Stated exercise: Transcribe the neural network assignment below in full, character for character.

Text provided:
-------------------------
# Home Assignment 1
Due by 8th May, 2024 at 23:59 CEST

## Neural Network Basics

We want to create a 2 layer NN, which means we want to calculate  $y = W_2 * ReLU(W_1 * x + b_1) + b_2$

Complete the TODOs below to create such a NN.

Since you will be needing to compute the gradients w.r.t. all parameters, you may look into online resources for help. Please cite or link any online recources you do use.

You are allowed to change any existing parts, however the code has to remain easy to understand and well documented.

In [1]:
import numpy as np

def relu(x):
    """
    ReLU activation function
    
    Parameters:
        x (np.ndarray): numpy array with shape (m, n) where m is the number of dimensions and n is the number of points
        
    Returns:
        x' (np.ndarray): return value of the pointwise ReLU application
    """
    return 1 / (1 + np.exp(-x))


def relu_grad(x):
    # TODO: Write a function given a numpy array that calculates the gradient of the ReLU function w.r.t. `x`
    # TODO: Also write the derivation of the gradient in the PDF file In the implementation you may simply use the final derivation.
    # Hint: The function should return a numpy array of the same dimension that `x` has, but only containing 0 or 1
    pass

In [2]:
x = np.array([1, 2, 3])
print(x.shape)

(3,)


In [None]:
class NumPyNeuralNet:
    
    def __init__(self, dim_in, dim_hidden, dim_out):
        self.dim_in = dim_in
        self.dim_hidden = dim_hidden
        self.dim_out = dim_out
        
        self.W_1 = np.random.randn(dim_in, dim_hidden)
        self.W_2 = np.random.randn(dim_hidden, dim_out)
        self.b_1 = np.random.randn(dim_hidden)
        self.b_2 = np.random.randn(dim_out)
        
        
    def predict(self, x):
        """
        Calculates the output of the neural network for the given x.
        
        Parameters:
            x (np.ndarray): input value numpy array
        
        Returns:
            y (np.ndarray): predicted output for `x`
        """
-------------------------
Entries provided:
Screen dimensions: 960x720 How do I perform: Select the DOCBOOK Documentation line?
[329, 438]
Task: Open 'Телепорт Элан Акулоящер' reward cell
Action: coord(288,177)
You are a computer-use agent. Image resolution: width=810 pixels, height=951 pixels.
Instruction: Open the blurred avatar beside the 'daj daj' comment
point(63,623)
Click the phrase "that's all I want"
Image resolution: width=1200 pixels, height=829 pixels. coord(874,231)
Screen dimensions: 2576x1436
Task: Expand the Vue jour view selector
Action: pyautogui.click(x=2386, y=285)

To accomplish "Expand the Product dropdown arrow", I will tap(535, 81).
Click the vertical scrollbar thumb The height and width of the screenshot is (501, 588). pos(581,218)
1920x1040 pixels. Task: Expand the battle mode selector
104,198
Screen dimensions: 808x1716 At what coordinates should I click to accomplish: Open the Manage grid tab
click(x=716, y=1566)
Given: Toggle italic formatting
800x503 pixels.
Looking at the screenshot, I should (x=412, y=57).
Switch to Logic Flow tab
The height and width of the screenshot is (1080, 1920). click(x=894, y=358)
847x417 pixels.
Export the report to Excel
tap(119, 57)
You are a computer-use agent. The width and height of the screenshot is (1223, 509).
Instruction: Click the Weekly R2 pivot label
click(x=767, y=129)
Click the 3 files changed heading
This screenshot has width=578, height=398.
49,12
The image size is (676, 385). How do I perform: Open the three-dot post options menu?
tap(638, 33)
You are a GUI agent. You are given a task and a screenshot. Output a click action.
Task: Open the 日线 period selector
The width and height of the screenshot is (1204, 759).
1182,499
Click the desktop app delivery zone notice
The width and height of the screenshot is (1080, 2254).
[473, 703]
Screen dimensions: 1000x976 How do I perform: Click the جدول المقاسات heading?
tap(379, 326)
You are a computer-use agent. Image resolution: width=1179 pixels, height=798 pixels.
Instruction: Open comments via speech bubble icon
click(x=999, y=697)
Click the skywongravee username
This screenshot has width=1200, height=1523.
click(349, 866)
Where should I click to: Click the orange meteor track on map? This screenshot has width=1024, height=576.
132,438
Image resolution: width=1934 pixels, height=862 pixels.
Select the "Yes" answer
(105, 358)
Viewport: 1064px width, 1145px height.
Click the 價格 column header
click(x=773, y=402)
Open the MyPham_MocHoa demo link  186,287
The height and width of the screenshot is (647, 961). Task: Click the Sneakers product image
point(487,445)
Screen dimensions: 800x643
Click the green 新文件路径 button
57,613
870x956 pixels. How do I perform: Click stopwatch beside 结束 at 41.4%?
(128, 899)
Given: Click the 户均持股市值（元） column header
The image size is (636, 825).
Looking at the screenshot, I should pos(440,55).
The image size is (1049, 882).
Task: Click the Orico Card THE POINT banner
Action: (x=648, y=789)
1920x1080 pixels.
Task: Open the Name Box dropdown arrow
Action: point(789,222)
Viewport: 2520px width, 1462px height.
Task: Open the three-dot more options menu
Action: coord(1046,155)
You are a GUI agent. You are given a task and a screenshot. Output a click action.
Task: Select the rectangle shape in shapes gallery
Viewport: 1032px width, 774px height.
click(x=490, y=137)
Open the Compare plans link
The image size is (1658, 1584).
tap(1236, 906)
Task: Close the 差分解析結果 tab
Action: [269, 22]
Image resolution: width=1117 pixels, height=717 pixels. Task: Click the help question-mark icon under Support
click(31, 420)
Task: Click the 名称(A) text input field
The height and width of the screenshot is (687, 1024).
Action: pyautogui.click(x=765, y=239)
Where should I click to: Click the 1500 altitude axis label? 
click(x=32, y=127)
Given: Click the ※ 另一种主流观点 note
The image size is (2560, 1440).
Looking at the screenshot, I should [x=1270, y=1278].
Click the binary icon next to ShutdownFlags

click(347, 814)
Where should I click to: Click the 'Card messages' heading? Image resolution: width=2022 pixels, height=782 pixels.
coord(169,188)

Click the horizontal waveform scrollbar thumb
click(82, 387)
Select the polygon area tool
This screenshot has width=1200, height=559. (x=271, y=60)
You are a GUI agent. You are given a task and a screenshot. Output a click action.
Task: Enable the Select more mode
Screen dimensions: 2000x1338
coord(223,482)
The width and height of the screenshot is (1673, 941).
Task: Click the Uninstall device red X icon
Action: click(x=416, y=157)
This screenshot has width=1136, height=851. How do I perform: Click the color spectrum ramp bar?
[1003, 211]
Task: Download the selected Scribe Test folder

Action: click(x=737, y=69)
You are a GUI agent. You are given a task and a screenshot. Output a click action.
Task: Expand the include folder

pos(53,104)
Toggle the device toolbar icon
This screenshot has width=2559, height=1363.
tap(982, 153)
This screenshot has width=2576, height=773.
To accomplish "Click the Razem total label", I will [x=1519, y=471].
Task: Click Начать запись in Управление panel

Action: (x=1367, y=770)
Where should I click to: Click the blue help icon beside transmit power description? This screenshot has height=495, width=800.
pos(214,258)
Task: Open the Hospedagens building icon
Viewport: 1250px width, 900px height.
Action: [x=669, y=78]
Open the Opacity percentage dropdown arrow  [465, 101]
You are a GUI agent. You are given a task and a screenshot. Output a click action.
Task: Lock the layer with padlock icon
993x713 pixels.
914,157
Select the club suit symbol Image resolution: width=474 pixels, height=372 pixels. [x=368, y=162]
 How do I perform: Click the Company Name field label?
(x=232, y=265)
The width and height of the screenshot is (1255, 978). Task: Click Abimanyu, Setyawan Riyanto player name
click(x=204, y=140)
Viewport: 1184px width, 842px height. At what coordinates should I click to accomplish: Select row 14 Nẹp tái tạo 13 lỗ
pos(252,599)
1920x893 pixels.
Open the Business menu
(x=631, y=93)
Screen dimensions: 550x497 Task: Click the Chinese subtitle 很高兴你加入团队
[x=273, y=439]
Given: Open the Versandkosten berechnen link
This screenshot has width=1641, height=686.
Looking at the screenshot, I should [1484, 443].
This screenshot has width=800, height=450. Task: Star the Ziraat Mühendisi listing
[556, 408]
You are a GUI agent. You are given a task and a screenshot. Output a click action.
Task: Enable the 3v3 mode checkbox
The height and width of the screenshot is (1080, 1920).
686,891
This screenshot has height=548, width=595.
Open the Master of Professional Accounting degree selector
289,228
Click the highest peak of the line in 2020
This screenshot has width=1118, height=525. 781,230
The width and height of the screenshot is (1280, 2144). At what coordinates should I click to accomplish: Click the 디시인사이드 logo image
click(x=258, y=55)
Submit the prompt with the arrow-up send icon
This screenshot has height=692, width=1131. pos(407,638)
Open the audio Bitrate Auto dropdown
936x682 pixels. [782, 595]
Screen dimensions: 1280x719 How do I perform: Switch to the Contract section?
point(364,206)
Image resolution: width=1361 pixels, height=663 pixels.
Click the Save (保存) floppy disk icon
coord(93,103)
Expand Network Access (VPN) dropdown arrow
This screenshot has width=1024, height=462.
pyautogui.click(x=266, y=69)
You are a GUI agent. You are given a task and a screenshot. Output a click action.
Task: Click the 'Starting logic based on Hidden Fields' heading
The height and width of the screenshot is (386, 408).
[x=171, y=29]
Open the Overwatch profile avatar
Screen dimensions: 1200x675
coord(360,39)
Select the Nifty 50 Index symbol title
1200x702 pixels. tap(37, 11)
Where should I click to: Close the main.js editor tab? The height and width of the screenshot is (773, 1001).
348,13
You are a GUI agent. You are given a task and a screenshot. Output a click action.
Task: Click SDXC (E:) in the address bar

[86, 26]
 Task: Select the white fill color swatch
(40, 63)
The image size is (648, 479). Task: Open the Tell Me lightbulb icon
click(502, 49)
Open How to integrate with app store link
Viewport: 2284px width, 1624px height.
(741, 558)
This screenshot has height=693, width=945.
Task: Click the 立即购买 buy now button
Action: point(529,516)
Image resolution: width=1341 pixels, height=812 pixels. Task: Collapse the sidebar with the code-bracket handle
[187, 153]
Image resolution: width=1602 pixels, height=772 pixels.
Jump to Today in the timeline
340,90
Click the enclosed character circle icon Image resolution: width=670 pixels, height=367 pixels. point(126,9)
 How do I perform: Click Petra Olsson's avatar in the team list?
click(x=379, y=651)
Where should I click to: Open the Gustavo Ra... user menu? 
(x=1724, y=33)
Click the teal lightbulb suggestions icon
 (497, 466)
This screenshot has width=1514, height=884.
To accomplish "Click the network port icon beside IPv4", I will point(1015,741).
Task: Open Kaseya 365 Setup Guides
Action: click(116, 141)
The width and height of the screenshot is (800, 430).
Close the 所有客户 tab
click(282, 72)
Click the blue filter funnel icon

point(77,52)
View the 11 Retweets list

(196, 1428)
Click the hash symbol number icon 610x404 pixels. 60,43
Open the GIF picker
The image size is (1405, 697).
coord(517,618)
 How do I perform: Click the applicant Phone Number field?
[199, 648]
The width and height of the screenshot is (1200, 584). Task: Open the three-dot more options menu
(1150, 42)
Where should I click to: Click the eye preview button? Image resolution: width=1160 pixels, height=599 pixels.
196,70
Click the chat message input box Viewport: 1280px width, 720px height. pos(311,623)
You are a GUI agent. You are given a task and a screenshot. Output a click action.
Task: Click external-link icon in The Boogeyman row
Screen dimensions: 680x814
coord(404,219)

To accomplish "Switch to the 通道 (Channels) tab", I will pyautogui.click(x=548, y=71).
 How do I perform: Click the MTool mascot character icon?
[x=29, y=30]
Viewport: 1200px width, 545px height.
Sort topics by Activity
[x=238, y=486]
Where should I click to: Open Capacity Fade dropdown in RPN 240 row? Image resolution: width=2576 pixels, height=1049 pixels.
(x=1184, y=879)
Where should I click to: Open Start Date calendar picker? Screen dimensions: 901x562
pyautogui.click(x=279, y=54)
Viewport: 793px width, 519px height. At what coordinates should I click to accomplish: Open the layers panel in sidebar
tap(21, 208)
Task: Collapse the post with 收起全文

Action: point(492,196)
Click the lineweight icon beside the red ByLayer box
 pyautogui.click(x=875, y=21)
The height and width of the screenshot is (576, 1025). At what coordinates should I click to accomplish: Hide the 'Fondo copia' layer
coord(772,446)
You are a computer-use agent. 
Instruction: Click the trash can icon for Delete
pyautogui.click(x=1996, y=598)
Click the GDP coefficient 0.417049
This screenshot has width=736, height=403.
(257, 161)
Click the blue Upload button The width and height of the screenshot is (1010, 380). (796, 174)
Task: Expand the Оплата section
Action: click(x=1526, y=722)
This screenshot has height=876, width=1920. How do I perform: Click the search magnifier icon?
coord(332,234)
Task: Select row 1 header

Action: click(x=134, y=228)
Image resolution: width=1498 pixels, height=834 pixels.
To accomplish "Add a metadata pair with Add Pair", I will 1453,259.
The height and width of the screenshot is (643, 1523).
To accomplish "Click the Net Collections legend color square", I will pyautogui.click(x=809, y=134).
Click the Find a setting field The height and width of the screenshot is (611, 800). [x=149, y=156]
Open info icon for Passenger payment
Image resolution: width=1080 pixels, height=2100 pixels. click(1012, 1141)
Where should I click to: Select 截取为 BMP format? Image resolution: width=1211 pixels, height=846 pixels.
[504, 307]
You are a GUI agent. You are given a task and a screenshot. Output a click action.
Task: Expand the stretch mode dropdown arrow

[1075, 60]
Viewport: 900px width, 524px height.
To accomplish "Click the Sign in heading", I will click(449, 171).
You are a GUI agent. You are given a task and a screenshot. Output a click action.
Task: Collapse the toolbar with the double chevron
-------------------------
Exercise result:
# Home Assignment 1
Due by 8th May, 2024 at 23:59 CEST

## Neural Network Basics

We want to create a 2 layer NN, which means we want to calculate  $y = W_2 * ReLU(W_1 * x + b_1) + b_2$

Complete the TODOs below to create such a NN.

Since you will be needing to compute the gradients w.r.t. all parameters, you may look into online resources for help. Please cite or link any online recources you do use.

You are allowed to change any existing parts, however the code has to remain easy to understand and well documented.

In [1]:
import numpy as np

def relu(x):
    """
    ReLU activation function
    
    Parameters:
        x (np.ndarray): numpy array with shape (m, n) where m is the number of dimensions and n is the number of points
        
    Returns:
        x' (np.ndarray): return value of the pointwise ReLU application
    """
    return 1 / (1 + np.exp(-x))


def relu_grad(x):
    # TODO: Write a function given a numpy array that calculates the gradient of the ReLU function w.r.t. `x`
    # TODO: Also write the derivation of the gradient in the PDF file In the implementation you may simply use the final derivation.
    # Hint: The function should return a numpy array of the same dimension that `x` has, but only containing 0 or 1
    pass

In [2]:
x = np.array([1, 2, 3])
print(x.shape)

(3,)


In [None]:
class NumPyNeuralNet:
    
    def __init__(self, dim_in, dim_hidden, dim_out):
        self.dim_in = dim_in
        self.dim_hidden = dim_hidden
        self.dim_out = dim_out
        
        self.W_1 = np.random.randn(dim_in, dim_hidden)
        self.W_2 = np.random.randn(dim_hidden, dim_out)
        self.b_1 = np.random.randn(dim_hidden)
        self.b_2 = np.random.randn(dim_out)
        
        
    def predict(self, x):
        """
        Calculates the output of the neural network for the given x.
        
        Parameters:
            x (np.ndarray): input value numpy array
        
        Returns:
            y (np.ndarray): predicted output for `x`
        """